[Opening Materials provided section]

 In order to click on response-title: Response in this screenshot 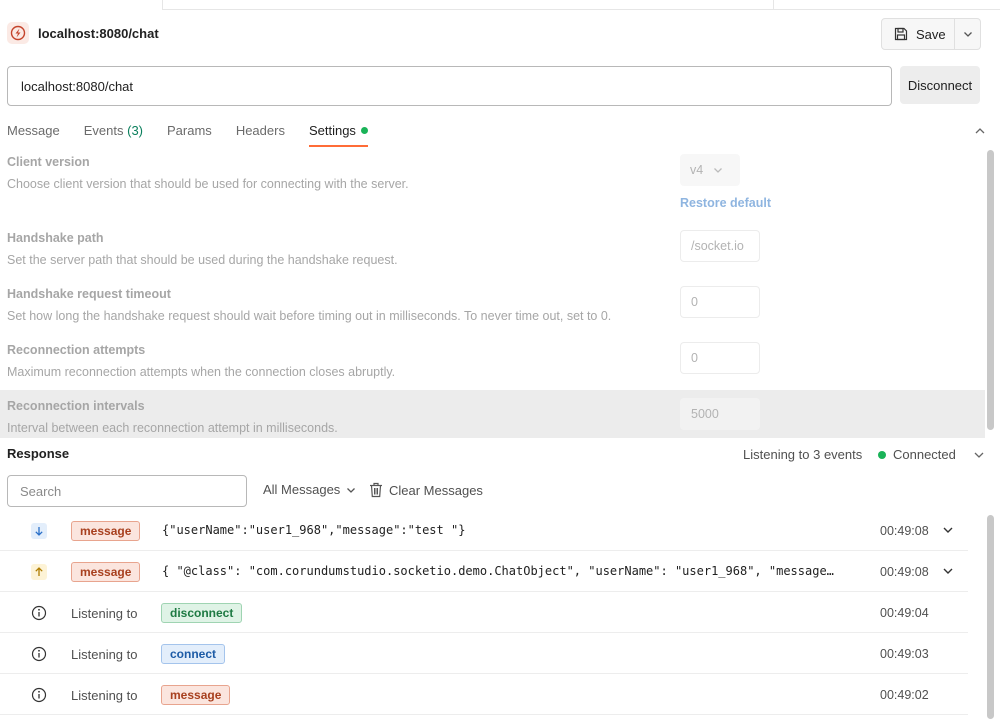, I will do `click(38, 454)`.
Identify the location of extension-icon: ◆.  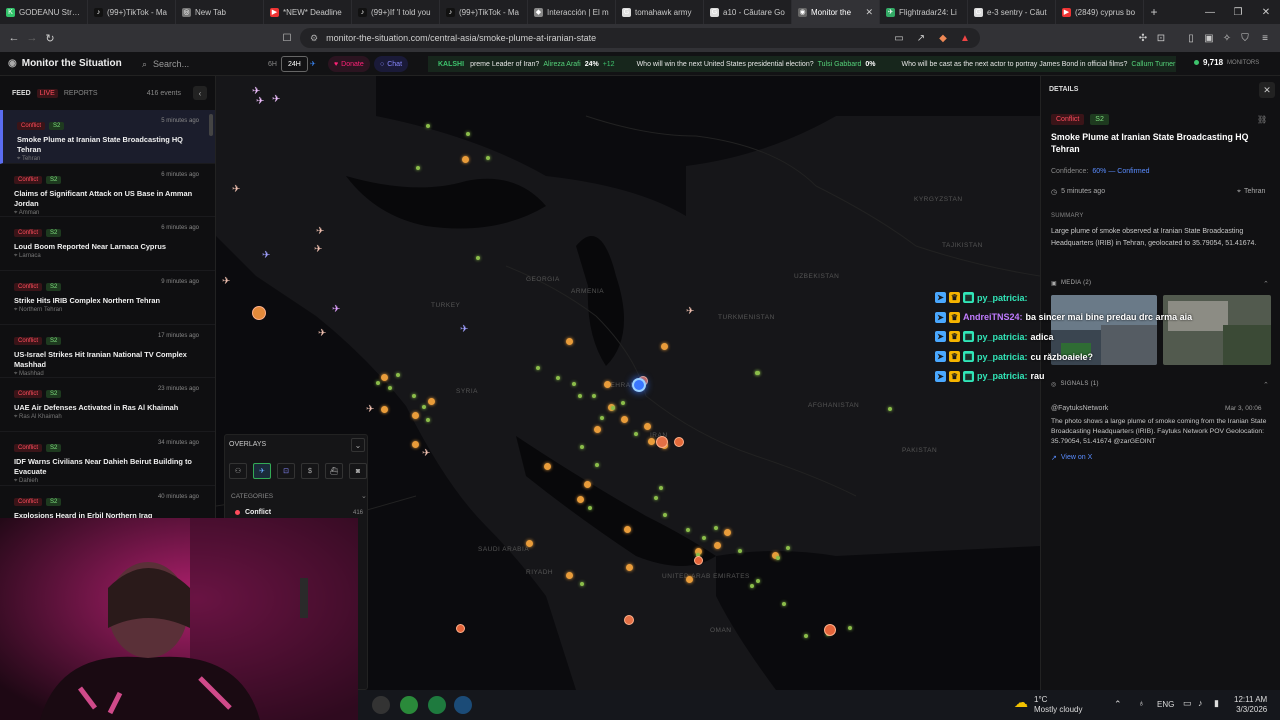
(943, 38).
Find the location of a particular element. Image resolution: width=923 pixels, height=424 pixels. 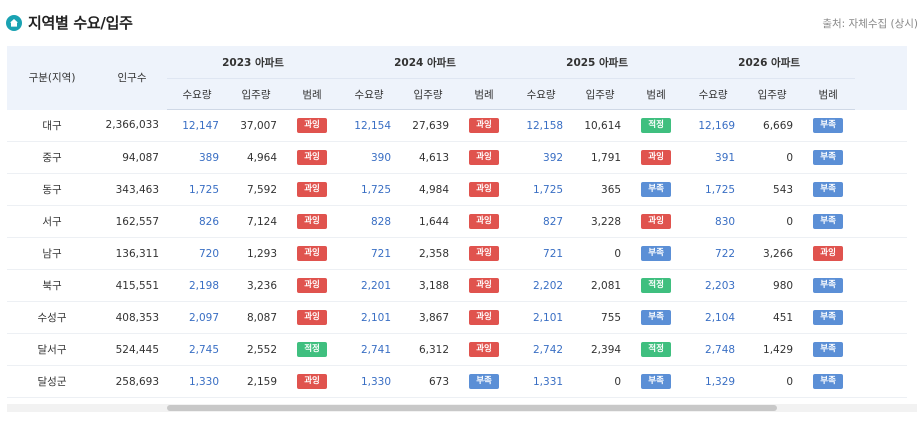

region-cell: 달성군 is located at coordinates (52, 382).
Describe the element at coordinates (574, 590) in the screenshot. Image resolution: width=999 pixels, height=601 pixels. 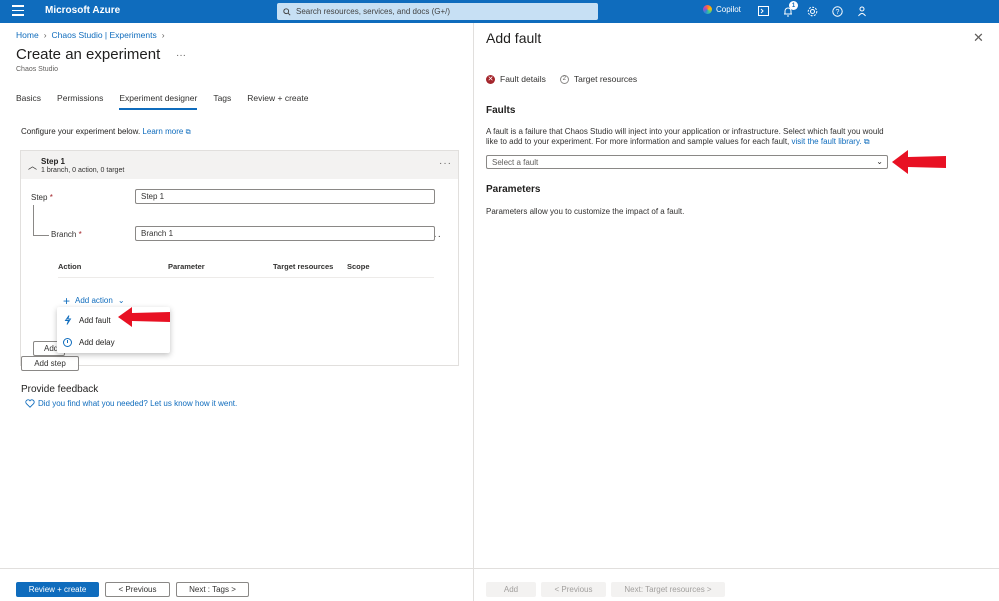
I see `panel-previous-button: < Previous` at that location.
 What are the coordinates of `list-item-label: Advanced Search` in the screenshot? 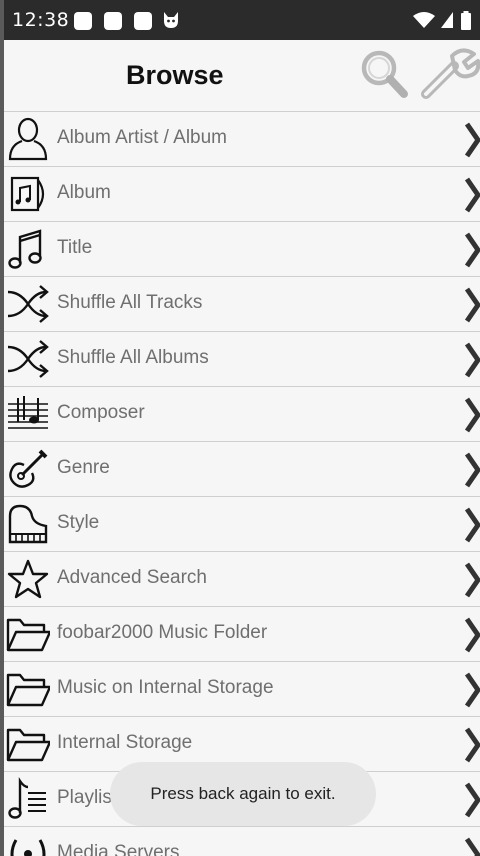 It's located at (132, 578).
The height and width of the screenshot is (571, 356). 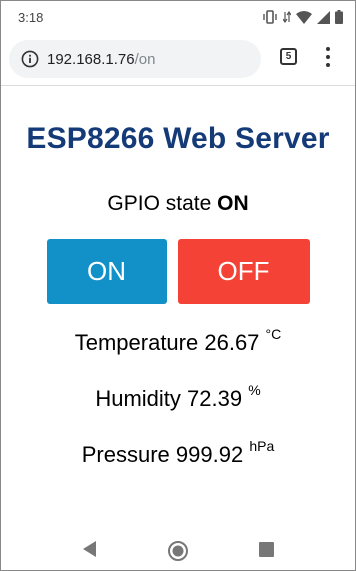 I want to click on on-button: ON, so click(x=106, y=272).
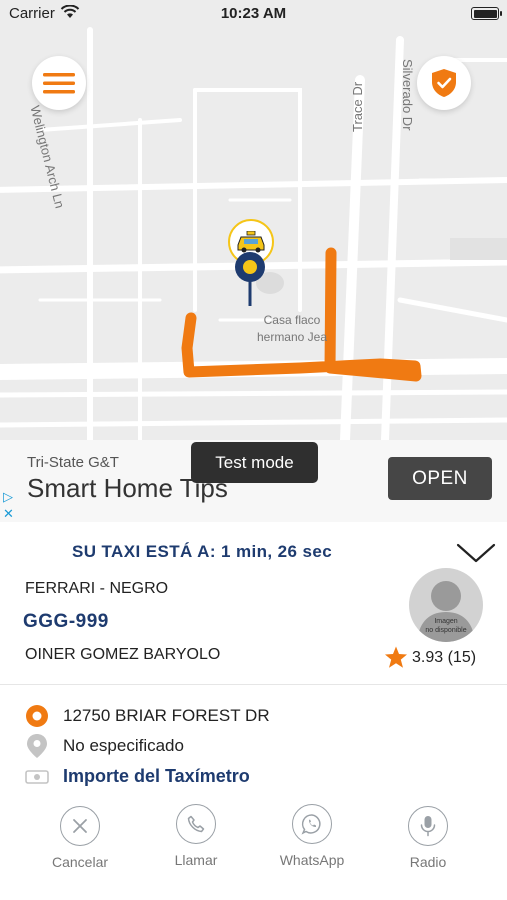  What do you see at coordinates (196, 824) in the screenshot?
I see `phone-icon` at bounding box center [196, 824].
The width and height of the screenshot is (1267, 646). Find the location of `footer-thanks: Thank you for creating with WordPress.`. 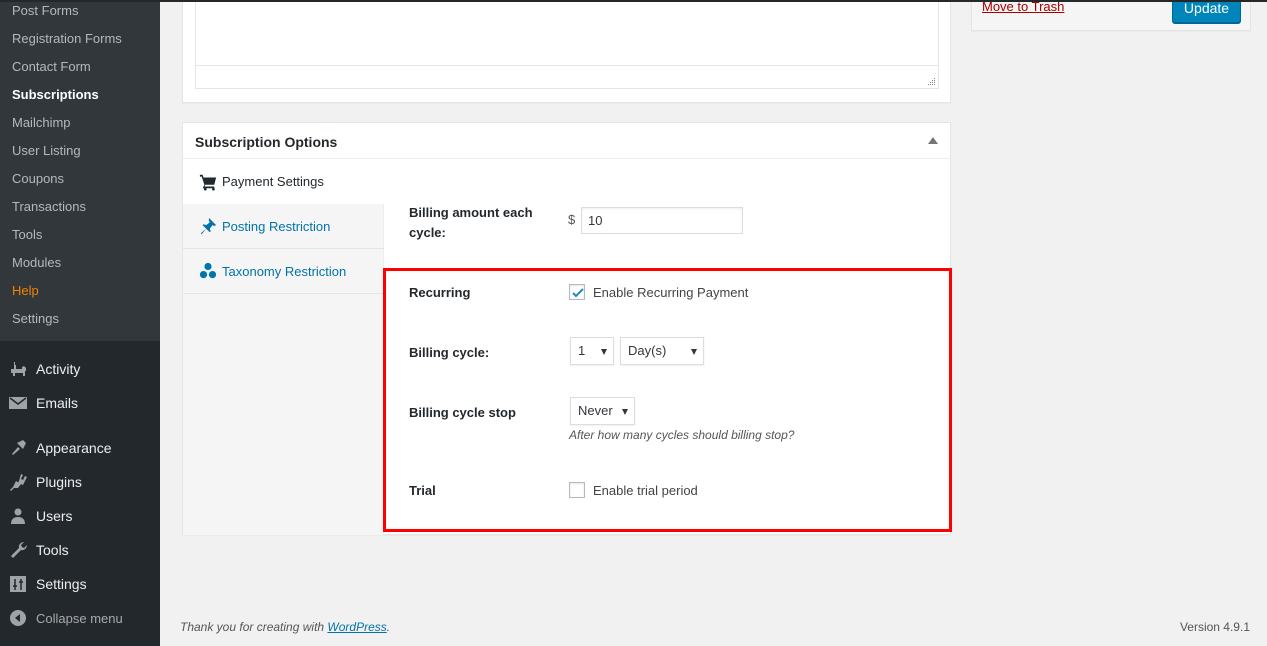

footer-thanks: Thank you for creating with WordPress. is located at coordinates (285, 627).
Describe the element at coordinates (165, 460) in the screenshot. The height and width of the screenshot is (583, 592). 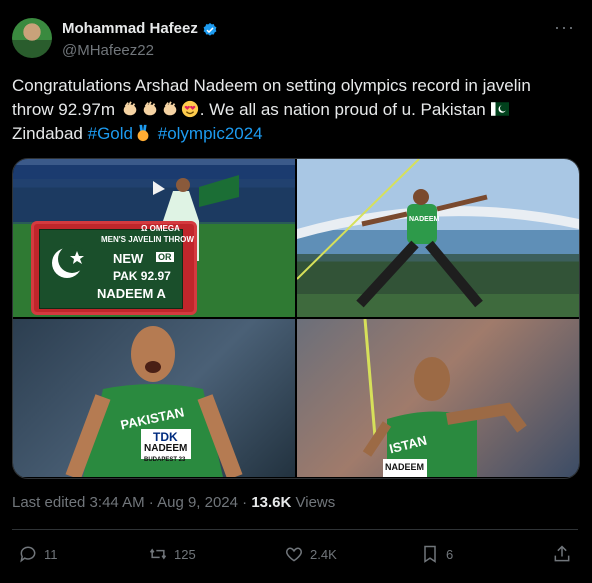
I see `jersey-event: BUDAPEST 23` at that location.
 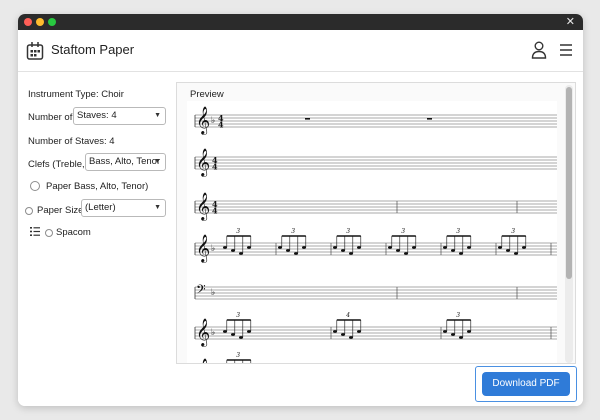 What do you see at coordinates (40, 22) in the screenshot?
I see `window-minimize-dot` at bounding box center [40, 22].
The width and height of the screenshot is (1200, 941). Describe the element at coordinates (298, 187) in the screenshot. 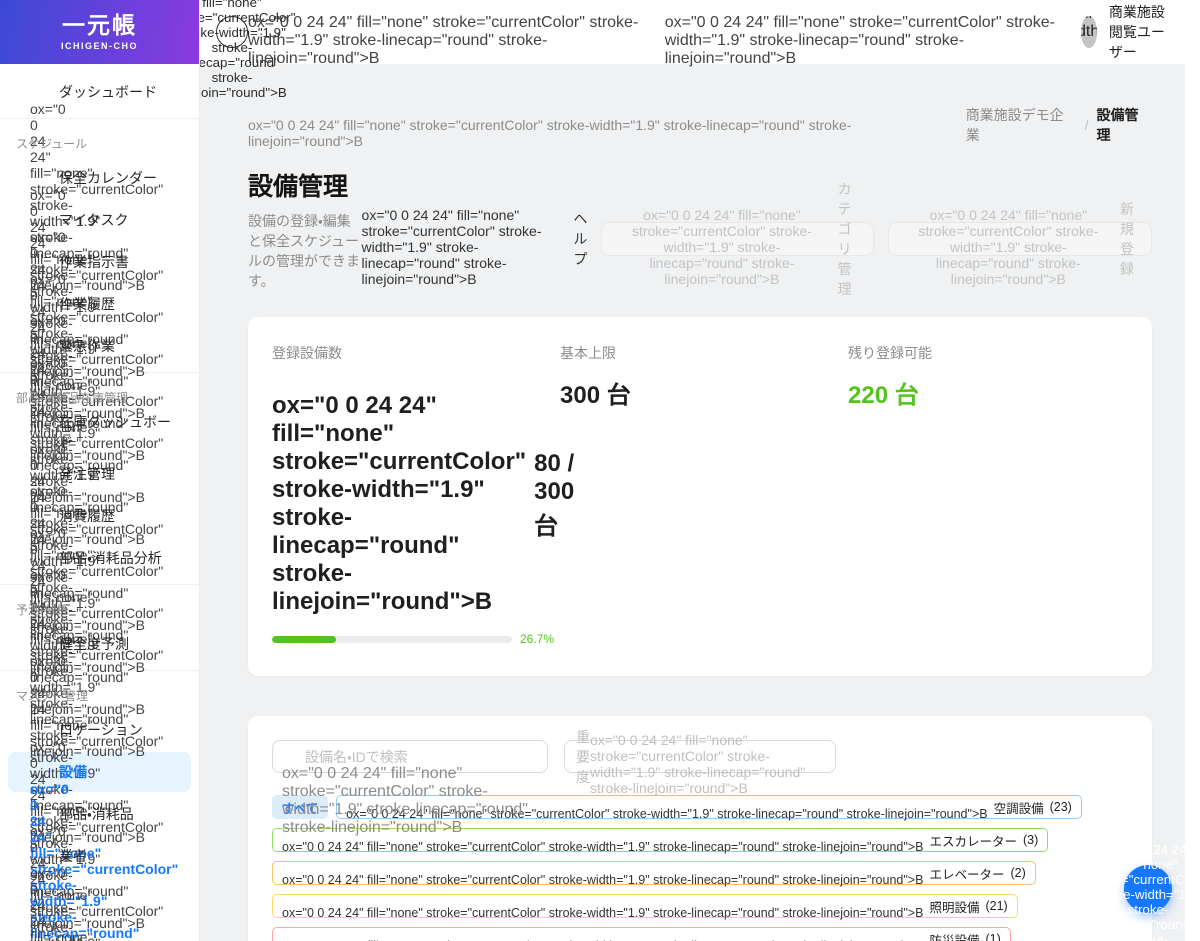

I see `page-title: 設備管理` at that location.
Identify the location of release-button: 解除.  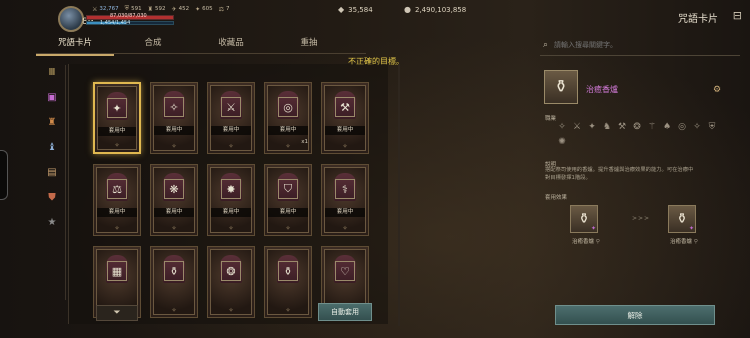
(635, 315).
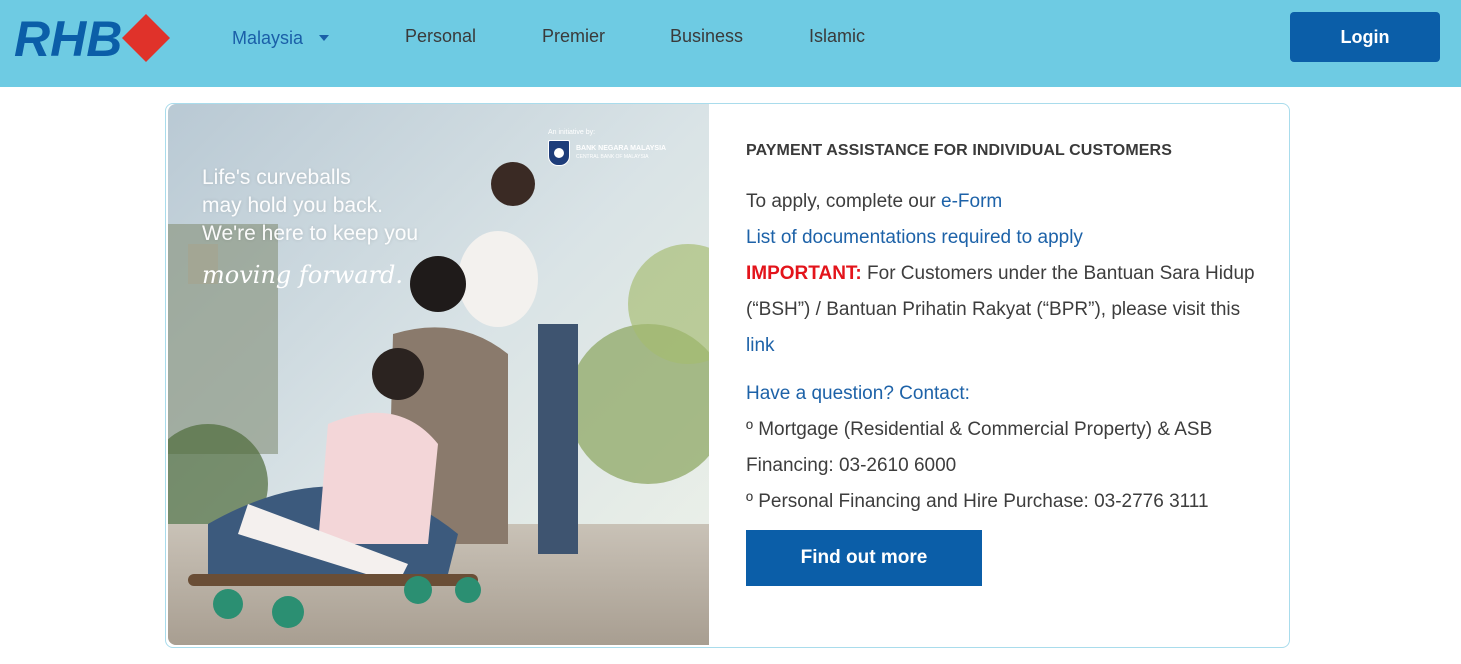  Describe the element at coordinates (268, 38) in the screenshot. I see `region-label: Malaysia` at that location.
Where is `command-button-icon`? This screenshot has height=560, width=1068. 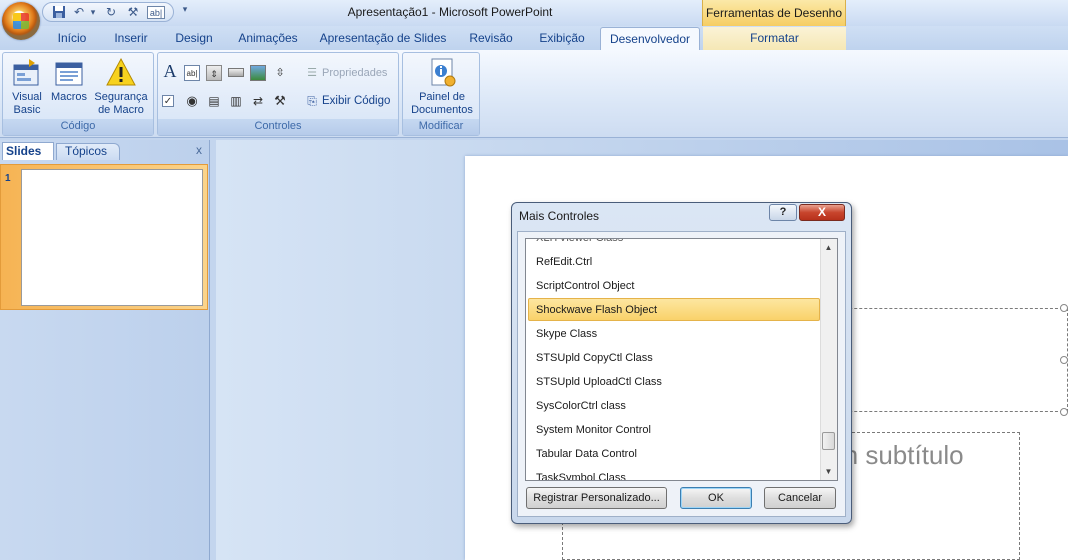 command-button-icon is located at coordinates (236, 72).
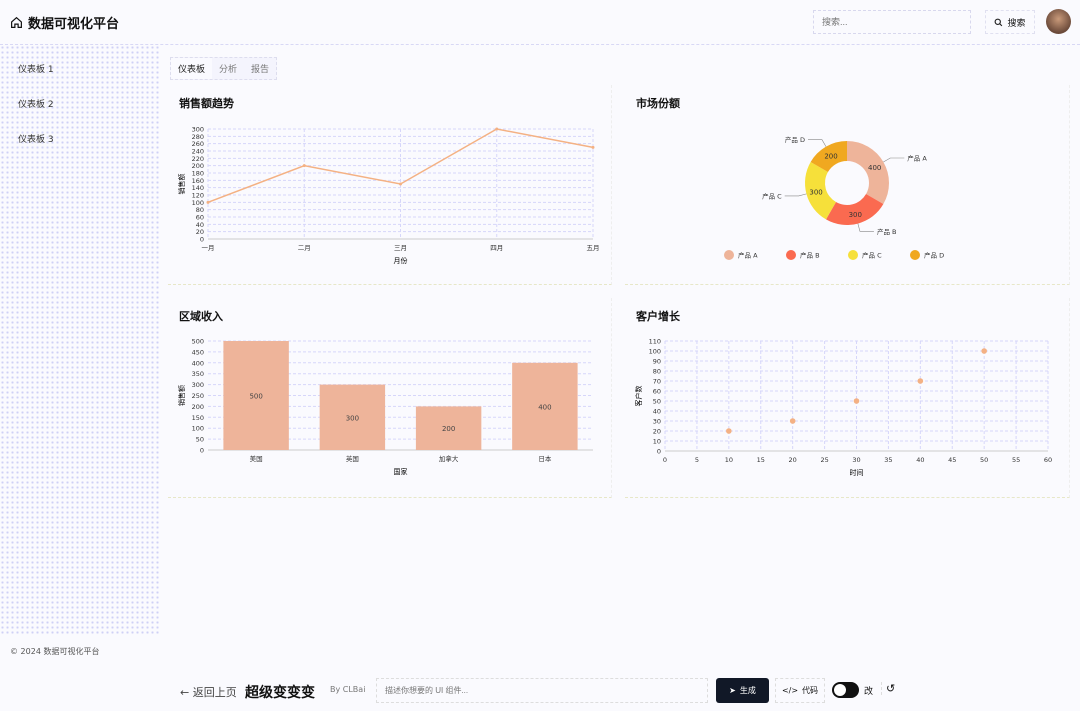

[Closing Materials provided section]

Work order - Please render the material from the line with "The width and height of the screenshot is (1267, 646)." up to and including the line with "footer-thanks: Thank you for creating with WordPress. is" as a two-column CSV with the columns instruction and output, one row pairing each instruction with its output. Put each value in a quoted field, turn line breaks into spaces, and leave out the pictures.

Finished exercise -
instruction,output
"The width and height of the screenshot is (1267, 646). Find the location of `footer-thanks: Thank you for creating with WordPress.`.","footer-thanks: Thank you for creating with WordPress. is located at coordinates (285, 627)."